Actually it isn’t the same at all, but if you want to think so feel free. Yelling fire is illegal because it can cause people to injure themselves in an attempt to escape a fire. It can also mean police and firemen are called. If there is a fire in a crowded theater, I think its perfectly acceptable to yell that there is a fire. The issue is lying and causing harm in doing so. Not at all the same.
And the fact it was an outing is moot as well. He was not on school grounds. Schools and administrators like to believe that they have authority over students outside of school but they do not. Nor was that the issue in this case, though it should have been. If he had not held up a sign but had said that he believed that marijuana use should be legal, should he have been suspended? Whether he did it because he knew the principal would find it inappropriate or because he honestly felt that way? The result would have been the same, it could have been interpreted by the principal as a statement that would support the use of drugs that are currently illegal. Right? If you think its okay to censor such things, then you clearly have issues. That student has as much a right to voice an opinion on that issue as you or me or any American. If we cannot in our own PUBLIC schools teach students the value of having an opinion and the understanding they have a right to exert their freedom of speech in whatever manner that is legal, then it’s a sad time for all Americans.

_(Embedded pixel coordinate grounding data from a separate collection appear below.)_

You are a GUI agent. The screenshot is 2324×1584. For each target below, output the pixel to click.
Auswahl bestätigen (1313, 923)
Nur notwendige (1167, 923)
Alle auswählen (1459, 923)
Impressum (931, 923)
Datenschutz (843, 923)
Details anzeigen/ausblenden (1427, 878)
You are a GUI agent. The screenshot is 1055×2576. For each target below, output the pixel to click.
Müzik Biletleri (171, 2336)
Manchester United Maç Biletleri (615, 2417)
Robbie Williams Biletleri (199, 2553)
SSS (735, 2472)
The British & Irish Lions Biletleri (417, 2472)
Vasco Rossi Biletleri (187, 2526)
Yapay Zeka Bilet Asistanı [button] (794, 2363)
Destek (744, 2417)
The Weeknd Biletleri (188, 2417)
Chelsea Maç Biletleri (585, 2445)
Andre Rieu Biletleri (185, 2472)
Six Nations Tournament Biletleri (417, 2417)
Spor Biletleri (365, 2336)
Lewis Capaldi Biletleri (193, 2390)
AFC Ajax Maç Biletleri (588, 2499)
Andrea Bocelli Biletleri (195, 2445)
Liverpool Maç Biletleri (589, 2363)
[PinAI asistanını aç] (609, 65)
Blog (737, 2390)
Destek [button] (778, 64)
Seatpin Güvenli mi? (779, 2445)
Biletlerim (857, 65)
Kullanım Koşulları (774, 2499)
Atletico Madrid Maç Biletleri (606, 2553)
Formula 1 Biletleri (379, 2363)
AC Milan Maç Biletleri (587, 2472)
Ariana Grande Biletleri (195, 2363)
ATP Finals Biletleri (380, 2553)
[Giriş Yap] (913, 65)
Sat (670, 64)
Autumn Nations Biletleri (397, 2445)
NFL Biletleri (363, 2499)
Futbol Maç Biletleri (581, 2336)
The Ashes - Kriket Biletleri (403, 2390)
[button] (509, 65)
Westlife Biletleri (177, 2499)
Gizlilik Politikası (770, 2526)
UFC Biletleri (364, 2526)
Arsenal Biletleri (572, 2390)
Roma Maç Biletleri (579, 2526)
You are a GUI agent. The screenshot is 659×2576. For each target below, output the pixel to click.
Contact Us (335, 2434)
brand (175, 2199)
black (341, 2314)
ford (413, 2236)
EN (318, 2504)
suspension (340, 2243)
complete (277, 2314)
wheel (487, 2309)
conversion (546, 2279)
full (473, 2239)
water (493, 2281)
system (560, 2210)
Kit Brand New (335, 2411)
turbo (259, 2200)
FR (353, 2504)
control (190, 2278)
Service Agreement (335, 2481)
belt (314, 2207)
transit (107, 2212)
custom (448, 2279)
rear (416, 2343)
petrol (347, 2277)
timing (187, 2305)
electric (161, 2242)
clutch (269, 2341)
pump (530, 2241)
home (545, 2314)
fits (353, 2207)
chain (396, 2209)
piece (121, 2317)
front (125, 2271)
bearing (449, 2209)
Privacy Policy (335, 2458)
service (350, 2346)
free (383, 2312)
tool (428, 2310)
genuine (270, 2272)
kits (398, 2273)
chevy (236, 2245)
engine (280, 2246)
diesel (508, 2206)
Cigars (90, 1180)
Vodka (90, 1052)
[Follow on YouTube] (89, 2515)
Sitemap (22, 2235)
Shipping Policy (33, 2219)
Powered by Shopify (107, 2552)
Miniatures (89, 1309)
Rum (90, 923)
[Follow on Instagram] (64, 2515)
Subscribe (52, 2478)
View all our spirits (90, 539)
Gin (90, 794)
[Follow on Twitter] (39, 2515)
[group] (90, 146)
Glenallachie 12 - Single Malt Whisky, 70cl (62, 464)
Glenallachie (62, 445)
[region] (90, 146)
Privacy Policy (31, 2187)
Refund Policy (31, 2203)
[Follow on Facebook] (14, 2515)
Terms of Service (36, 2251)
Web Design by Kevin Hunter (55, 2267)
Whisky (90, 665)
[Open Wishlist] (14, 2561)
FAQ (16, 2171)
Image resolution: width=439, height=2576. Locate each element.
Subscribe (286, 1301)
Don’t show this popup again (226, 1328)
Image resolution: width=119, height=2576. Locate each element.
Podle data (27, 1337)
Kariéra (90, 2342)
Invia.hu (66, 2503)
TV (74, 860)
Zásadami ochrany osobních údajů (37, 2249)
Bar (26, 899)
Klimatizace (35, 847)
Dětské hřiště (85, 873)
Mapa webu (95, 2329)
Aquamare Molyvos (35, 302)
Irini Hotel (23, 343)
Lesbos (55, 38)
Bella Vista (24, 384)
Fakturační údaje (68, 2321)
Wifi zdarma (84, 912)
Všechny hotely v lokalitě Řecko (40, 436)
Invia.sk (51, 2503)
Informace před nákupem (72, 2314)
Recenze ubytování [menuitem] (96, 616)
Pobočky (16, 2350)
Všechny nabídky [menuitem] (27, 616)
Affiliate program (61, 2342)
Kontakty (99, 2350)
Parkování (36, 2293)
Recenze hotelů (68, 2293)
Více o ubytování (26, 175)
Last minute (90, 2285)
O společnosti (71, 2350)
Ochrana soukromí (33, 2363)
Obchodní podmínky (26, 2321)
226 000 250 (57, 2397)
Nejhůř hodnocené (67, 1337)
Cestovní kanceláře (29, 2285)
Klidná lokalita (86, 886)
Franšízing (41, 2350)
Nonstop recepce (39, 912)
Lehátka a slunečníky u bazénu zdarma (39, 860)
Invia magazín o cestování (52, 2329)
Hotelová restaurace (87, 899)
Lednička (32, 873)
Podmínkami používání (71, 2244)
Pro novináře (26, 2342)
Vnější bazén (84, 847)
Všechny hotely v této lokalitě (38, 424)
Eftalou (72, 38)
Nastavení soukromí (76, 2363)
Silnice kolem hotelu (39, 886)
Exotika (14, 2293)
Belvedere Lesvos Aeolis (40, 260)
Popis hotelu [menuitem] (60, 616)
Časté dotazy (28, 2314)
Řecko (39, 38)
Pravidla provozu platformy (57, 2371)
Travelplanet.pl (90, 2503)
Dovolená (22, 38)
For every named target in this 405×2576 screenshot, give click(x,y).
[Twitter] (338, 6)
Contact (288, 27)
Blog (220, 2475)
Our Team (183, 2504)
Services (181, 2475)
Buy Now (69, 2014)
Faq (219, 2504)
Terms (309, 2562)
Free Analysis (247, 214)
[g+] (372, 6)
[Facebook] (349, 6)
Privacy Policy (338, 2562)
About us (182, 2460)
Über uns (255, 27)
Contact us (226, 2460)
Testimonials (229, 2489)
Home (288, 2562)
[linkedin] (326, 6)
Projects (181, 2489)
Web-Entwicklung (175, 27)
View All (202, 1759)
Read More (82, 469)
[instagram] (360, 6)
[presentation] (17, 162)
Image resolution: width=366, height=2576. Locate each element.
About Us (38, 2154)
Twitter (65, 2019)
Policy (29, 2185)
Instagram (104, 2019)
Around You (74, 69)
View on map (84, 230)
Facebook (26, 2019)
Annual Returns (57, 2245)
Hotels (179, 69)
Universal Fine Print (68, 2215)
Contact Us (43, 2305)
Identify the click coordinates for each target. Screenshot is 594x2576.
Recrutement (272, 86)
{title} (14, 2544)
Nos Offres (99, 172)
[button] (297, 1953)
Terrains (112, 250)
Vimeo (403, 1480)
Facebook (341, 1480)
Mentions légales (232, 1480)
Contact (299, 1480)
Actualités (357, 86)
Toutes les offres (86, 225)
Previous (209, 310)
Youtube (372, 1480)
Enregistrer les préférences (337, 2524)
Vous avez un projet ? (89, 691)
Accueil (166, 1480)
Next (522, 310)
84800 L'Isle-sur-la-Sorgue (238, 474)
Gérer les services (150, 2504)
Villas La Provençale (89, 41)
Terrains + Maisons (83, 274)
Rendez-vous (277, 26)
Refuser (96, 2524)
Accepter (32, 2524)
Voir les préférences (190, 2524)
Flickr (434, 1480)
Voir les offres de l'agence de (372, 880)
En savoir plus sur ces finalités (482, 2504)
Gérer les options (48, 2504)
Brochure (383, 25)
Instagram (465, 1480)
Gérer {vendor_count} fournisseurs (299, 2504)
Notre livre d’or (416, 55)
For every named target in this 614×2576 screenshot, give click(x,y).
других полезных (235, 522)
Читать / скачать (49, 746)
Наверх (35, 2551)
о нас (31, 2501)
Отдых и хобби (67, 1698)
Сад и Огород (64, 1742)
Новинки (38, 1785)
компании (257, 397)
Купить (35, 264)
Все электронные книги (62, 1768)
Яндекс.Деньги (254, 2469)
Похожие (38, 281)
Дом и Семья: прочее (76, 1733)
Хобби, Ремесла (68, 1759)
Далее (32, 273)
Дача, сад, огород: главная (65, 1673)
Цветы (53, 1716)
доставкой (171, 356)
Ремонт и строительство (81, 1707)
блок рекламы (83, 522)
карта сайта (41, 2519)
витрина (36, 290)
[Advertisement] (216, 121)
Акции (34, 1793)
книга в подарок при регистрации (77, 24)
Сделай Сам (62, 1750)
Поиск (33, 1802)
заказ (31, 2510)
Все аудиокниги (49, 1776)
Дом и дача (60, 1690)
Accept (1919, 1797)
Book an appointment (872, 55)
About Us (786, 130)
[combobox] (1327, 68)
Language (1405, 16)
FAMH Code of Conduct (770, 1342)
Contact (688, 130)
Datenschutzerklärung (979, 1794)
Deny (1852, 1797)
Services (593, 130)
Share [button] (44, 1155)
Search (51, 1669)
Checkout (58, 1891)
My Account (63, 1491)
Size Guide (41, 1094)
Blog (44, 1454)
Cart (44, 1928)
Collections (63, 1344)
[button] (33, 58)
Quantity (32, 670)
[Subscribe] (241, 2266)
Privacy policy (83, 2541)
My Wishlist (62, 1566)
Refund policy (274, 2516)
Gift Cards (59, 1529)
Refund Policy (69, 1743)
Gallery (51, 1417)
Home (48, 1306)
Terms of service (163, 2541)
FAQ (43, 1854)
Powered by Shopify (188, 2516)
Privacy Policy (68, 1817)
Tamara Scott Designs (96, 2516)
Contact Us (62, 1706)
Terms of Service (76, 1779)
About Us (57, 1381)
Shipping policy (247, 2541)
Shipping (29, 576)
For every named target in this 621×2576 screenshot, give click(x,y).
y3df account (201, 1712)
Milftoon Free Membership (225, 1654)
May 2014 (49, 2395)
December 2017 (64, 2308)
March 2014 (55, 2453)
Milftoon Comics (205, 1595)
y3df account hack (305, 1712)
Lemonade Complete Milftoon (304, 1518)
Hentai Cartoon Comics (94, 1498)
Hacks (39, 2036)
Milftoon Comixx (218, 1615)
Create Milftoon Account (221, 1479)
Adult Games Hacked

Carrie, may I remind you of your previous argument?
So I suppose that now we have to interpret whether our speech is sending a powerful message that MIGHT be deemed inappropriate, even when we are in a public forum?
That implies there should be NO restriction on speech in a public forum because it might be deemed inappropriate.
Yet here you are arguing that yelling “Fire” in a crowded theater is inappropriate and should be punished.
The student was let out of class to attend the event and was under the supervision of teachers. Your argument that he was not on “school grounds” means that teachers and administrators would have absolutely zero authority on field trips or other such situations in which the student is under teacher or administrator supervision, but is not on the school grounds.
Finally, though, we get somewhere.
If he had not held up a sign but had said that he believed that marijuana use should be legal, should he have been suspended?
Probably not.
Discussing whether or not a drug should be legalized is not an automatic encouragement of its use. But what this student did wasn’t anywhere close to that.